The admission in 1882 of the Durham M.A. obtained by the Rev. Dr C. Maurice Davies was hailed by the opponents of the Church of the Province as a "significant triumph of learning and letters over ... bigotry". It was also seen as an encouragement to Dean Williams of Grahamstown, for Davies was one of his clergy. The university Council found itself further enmeshed in the Anglican schism when Davies became the centre of a sordid court case in the eastern city. The Bishop of Cape Town was not silent on the whole issue and some of his remarks found a wider audience than that in the Bureau Street debating chamber. One of his comments led to a threat of legal proceedings. This brought up the question of the sanctity of Council meetings and the propriety of admitting newspaper reporters. The last suggestion was at all times strongly resisted. Not every application for the admission of degrees was accepted. In March, 1884, another Anglican, the Rev. P.J. Oliver Minos, asked for recognition of his M.A. and Ph.D. of the American Anthropological University of St Louis, Missouri. Minos was in 1883 the Headmaster of Bishop Henry B. Bousfield's school for boys in Pretoria, St Birinus', and in charge of the cathedral choir. Council, however, declined to place the certificates of a well-known degree mill on a par with Cape degrees!

When Council met at the end of July, 1881, Langham Dale was re-elected Vice-Chancellor for the customary two-year term. It came as something of a surprise when, in the following year, he announced his intention of resigning. He was not in good health; moreover, he was out of sympathy with the views of a recent arrival as Inspector of Education, Donald Ross. Dale also wished to resign as Superintendent General of Education, but was dissuaded by government. His quarrel with Ross grew as the new man proceeded to find fault with many aspects of education at the Cape. It must therefore have been galling indeed to him when Convocation elected Ross to fill a vacancy on the university Council! However, the antagonists only attended two meetings of Council together in January and February, 1883, for Ross died unexpectedly soon afterwards.

[DATASET EXCERPT]
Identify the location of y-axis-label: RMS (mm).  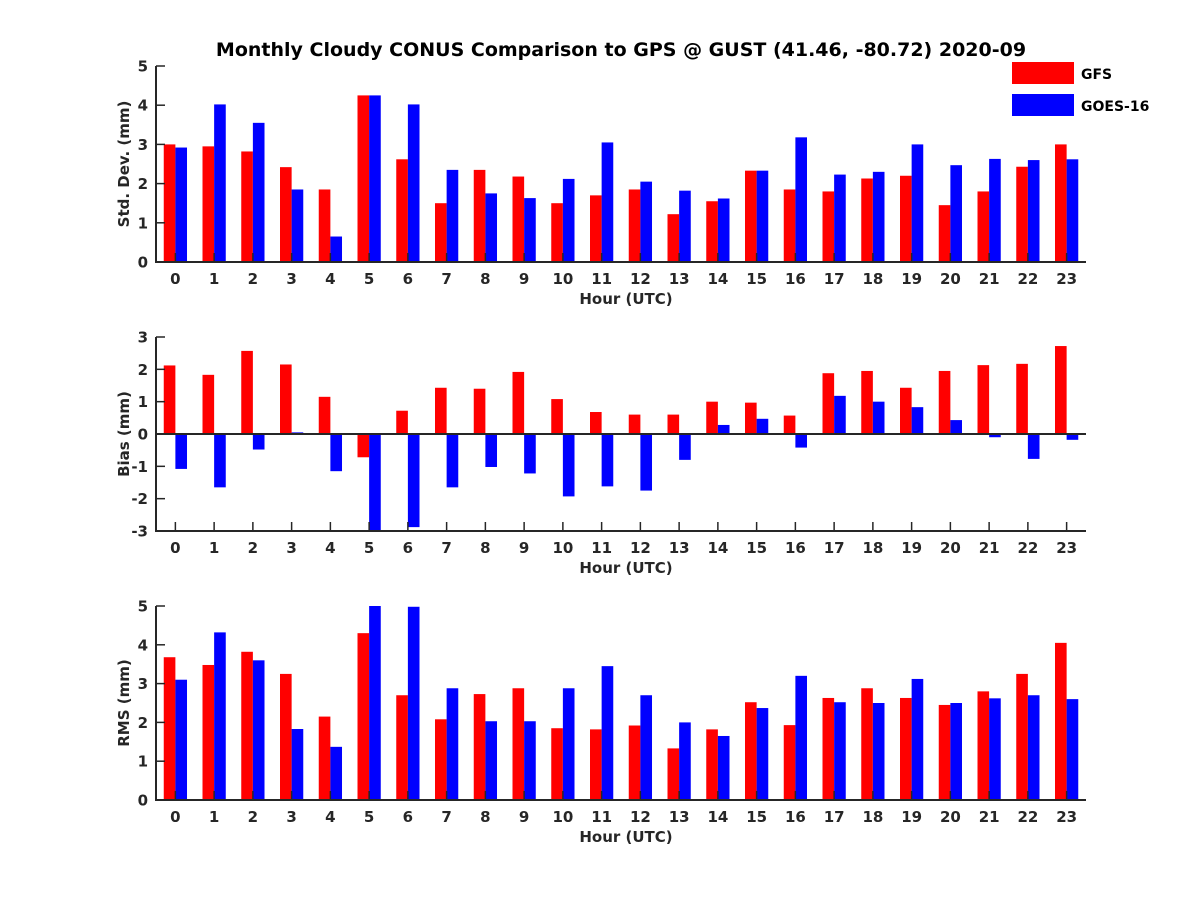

[EXERCISE BRIEF] Reproduce in full, word for word, the above passage on the university Council's admission of degrees and Langham Dale's tenure as Vice-Chancellor.

[REPLY]
The admission in 1882 of the Durham M.A. obtained by the Rev. Dr C. Maurice Davies was hailed by the opponents of the Church of the Province as a "significant triumph of learning and letters over ... bigotry". It was also seen as an encouragement to Dean Williams of Grahamstown, for Davies was one of his clergy. The university Council found itself further enmeshed in the Anglican schism when Davies became the centre of a sordid court case in the eastern city. The Bishop of Cape Town was not silent on the whole issue and some of his remarks found a wider audience than that in the Bureau Street debating chamber. One of his comments led to a threat of legal proceedings. This brought up the question of the sanctity of Council meetings and the propriety of admitting newspaper reporters. The last suggestion was at all times strongly resisted. Not every application for the admission of degrees was accepted. In March, 1884, another Anglican, the Rev. P.J. Oliver Minos, asked for recognition of his M.A. and Ph.D. of the American Anthropological University of St Louis, Missouri. Minos was in 1883 the Headmaster of Bishop Henry B. Bousfield's school for boys in Pretoria, St Birinus', and in charge of the cathedral choir. Council, however, declined to place the certificates of a well-known degree mill on a par with Cape degrees!

When Council met at the end of July, 1881, Langham Dale was re-elected Vice-Chancellor for the customary two-year term. It came as something of a surprise when, in the following year, he announced his intention of resigning. He was not in good health; moreover, he was out of sympathy with the views of a recent arrival as Inspector of Education, Donald Ross. Dale also wished to resign as Superintendent General of Education, but was dissuaded by government. His quarrel with Ross grew as the new man proceeded to find fault with many aspects of education at the Cape. It must therefore have been galling indeed to him when Convocation elected Ross to fill a vacancy on the university Council! However, the antagonists only attended two meetings of Council together in January and February, 1883, for Ross died unexpectedly soon afterwards.